[[ Source material, beginning ]]
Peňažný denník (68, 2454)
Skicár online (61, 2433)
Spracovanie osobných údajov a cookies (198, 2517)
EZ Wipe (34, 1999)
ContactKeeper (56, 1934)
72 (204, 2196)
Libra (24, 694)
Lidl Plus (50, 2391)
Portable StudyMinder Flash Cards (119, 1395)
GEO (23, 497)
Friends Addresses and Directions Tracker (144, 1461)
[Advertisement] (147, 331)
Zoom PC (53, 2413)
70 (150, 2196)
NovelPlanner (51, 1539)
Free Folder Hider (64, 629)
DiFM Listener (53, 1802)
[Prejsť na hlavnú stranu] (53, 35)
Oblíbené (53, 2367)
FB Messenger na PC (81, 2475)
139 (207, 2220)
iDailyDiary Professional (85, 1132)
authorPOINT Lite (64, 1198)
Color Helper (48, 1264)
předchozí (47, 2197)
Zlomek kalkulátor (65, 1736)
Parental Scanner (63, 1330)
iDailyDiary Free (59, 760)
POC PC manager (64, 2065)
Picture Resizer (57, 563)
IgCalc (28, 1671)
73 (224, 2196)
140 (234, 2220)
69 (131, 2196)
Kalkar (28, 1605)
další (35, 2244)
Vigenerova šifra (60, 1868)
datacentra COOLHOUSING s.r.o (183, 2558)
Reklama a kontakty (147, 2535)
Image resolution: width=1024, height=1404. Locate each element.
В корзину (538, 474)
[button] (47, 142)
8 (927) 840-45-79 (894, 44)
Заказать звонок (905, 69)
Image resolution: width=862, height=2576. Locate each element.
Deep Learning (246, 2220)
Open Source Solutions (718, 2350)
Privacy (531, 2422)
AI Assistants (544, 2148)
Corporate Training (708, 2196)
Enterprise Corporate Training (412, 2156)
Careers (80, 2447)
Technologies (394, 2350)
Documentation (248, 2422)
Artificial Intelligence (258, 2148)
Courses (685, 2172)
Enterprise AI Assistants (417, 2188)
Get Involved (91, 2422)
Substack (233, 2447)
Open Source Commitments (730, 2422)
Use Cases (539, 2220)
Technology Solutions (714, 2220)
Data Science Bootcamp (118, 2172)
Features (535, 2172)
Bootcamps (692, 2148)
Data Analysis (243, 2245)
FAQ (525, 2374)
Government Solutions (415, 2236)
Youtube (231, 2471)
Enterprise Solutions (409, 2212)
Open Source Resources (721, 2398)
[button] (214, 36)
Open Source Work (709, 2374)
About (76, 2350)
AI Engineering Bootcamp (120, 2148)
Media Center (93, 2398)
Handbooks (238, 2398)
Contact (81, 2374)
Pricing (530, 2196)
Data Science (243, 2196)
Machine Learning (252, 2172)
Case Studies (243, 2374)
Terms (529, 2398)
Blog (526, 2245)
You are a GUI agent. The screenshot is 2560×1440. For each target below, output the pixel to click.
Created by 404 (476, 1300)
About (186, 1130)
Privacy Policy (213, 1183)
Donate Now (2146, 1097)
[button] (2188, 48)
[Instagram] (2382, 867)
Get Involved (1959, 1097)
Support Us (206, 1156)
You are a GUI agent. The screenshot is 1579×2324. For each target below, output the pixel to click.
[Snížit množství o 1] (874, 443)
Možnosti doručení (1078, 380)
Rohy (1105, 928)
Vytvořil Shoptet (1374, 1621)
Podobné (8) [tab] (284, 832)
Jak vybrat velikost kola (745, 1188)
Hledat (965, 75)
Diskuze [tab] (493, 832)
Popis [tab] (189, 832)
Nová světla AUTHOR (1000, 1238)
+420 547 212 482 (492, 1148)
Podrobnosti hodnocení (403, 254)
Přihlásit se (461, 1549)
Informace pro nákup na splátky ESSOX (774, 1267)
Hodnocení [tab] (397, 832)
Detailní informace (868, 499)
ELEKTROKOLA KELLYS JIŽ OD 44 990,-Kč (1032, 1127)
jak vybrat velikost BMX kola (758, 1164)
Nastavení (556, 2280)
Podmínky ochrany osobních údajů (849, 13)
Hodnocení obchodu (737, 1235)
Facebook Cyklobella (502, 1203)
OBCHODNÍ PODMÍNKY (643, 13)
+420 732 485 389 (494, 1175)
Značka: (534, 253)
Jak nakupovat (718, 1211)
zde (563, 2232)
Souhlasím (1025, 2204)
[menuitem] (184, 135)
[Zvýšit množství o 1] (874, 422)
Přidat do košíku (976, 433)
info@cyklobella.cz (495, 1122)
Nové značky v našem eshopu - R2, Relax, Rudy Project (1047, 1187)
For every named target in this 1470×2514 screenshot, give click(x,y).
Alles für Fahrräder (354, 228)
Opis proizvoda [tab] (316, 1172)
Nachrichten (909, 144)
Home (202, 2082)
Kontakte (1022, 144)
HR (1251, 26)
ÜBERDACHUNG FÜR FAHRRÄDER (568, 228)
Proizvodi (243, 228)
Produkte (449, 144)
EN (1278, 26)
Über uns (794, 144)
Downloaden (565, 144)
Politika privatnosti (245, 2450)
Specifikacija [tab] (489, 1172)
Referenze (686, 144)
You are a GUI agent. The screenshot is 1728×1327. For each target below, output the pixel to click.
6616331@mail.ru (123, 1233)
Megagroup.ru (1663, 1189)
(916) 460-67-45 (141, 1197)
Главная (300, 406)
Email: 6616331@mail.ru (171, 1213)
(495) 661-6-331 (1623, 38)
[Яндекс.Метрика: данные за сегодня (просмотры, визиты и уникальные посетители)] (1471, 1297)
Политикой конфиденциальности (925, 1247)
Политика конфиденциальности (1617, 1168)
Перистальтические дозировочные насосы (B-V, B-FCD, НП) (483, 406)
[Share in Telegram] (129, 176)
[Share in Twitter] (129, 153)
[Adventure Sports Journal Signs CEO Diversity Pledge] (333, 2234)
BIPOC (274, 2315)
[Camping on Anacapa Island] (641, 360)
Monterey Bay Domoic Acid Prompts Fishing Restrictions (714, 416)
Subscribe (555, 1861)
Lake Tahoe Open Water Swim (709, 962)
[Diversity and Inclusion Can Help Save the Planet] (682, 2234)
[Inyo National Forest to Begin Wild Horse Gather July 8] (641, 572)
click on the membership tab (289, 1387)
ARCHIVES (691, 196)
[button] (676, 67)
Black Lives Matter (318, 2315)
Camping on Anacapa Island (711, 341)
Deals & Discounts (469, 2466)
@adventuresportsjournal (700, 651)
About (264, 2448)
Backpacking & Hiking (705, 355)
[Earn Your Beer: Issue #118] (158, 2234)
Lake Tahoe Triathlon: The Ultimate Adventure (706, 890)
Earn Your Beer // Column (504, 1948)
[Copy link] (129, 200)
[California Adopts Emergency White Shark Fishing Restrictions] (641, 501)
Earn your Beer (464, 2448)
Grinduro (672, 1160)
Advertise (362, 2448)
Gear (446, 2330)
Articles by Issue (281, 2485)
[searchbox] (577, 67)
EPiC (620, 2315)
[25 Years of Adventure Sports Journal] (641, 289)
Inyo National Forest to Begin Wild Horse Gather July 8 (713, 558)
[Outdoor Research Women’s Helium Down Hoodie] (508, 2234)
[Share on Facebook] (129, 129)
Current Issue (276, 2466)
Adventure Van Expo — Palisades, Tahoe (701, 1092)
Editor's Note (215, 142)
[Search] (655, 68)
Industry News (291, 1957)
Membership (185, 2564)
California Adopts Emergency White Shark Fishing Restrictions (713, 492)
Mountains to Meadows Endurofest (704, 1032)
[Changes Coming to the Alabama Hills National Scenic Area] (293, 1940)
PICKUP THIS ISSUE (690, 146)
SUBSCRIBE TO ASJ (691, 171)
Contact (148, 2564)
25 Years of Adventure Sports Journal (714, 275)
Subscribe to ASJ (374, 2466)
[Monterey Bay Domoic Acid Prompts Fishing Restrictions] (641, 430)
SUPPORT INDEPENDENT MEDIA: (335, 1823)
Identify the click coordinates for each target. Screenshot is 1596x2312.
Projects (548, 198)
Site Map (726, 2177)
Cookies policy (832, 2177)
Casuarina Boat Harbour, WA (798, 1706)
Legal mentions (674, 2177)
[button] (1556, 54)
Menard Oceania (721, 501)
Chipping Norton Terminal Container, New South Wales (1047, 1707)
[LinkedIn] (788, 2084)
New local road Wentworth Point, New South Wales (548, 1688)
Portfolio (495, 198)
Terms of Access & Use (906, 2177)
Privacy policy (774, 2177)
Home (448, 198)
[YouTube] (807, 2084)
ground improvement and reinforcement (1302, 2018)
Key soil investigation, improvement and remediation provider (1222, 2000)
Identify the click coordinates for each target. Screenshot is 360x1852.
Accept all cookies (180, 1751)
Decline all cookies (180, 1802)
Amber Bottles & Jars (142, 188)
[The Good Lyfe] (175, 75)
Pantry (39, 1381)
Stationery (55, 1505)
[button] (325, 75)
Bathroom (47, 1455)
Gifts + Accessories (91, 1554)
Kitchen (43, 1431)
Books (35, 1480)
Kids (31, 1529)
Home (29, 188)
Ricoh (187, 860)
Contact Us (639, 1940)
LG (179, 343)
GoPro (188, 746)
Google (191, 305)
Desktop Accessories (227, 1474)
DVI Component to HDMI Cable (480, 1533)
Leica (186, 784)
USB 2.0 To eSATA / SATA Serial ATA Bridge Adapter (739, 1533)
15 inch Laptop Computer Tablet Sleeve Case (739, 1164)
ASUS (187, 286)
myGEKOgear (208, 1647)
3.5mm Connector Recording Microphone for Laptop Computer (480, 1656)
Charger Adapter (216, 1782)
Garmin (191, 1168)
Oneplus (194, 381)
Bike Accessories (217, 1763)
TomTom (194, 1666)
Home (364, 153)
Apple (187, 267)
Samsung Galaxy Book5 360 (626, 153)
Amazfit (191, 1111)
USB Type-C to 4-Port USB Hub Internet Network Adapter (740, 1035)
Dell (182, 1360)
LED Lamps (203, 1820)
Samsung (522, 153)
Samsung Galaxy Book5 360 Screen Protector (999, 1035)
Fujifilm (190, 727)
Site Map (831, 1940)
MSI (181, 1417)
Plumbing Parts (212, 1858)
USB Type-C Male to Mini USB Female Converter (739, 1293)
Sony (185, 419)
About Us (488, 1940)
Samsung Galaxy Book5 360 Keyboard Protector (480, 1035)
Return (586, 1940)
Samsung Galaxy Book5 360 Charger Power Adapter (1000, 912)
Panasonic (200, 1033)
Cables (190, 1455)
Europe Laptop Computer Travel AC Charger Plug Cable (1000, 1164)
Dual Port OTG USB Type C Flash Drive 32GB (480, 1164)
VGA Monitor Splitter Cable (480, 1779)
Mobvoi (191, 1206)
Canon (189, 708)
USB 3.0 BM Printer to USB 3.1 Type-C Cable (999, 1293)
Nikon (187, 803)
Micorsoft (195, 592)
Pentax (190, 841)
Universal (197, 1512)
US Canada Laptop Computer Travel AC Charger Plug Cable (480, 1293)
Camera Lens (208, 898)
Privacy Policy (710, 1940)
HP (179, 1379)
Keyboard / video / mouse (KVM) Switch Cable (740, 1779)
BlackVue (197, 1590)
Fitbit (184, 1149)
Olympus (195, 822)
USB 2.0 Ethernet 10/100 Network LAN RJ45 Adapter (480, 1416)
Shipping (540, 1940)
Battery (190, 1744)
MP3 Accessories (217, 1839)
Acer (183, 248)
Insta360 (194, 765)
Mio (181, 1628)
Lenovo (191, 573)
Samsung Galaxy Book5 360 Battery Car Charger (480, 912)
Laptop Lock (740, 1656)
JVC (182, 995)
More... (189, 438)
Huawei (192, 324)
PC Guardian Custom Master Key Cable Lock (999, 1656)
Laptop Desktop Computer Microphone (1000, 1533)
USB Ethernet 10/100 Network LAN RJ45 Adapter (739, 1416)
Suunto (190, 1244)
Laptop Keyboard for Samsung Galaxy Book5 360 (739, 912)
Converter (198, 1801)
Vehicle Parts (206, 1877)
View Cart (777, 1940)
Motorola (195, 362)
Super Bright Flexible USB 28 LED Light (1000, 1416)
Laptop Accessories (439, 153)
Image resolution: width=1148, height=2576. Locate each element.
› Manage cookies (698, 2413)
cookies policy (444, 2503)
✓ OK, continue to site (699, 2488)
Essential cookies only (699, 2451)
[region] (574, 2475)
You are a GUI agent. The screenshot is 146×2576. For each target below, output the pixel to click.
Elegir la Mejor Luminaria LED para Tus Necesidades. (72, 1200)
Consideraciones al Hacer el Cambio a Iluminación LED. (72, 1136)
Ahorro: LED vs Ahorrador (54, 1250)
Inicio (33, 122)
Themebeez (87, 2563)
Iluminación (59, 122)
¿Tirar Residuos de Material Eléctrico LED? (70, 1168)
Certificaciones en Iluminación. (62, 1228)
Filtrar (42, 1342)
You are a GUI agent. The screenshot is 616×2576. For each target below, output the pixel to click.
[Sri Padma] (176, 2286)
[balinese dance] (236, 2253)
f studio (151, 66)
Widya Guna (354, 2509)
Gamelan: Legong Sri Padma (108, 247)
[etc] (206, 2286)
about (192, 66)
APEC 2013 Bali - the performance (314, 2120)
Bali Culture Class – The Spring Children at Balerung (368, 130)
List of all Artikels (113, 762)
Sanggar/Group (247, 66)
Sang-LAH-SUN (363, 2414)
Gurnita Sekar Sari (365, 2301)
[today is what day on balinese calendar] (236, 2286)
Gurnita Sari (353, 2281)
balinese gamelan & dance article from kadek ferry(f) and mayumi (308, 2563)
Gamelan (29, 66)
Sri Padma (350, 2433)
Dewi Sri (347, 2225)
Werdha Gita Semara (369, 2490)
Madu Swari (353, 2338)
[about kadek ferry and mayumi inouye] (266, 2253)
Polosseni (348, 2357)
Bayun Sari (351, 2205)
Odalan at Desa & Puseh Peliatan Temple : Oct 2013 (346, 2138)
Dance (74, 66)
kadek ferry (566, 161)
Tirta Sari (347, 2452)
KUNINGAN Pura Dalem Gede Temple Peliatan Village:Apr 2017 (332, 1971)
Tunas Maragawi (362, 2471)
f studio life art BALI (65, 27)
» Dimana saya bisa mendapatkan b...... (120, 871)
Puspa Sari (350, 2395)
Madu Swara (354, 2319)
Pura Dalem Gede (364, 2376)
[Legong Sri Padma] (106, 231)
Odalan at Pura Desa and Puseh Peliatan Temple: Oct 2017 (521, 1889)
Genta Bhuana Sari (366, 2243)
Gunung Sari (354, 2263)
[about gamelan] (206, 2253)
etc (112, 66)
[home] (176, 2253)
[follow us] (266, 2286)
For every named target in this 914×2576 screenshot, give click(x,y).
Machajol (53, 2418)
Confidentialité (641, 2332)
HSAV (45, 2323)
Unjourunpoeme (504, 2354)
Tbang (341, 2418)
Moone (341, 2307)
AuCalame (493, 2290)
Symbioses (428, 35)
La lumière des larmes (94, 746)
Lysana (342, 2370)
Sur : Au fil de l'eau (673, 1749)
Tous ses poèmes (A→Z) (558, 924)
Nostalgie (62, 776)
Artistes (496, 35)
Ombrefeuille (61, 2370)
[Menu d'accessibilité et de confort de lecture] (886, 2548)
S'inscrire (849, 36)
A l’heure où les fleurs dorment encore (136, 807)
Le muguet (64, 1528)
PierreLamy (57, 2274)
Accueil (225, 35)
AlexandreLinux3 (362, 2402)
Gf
[[ Source material, end ]]
• _Brief_: Once you have checked every line of the material above, return the ones that hold the string "Beer".

• _Answer to the exercise_:
[Earn Your Beer: Issue #118] (158, 2234)
Earn Your Beer // Column (504, 1948)
Earn your Beer (464, 2448)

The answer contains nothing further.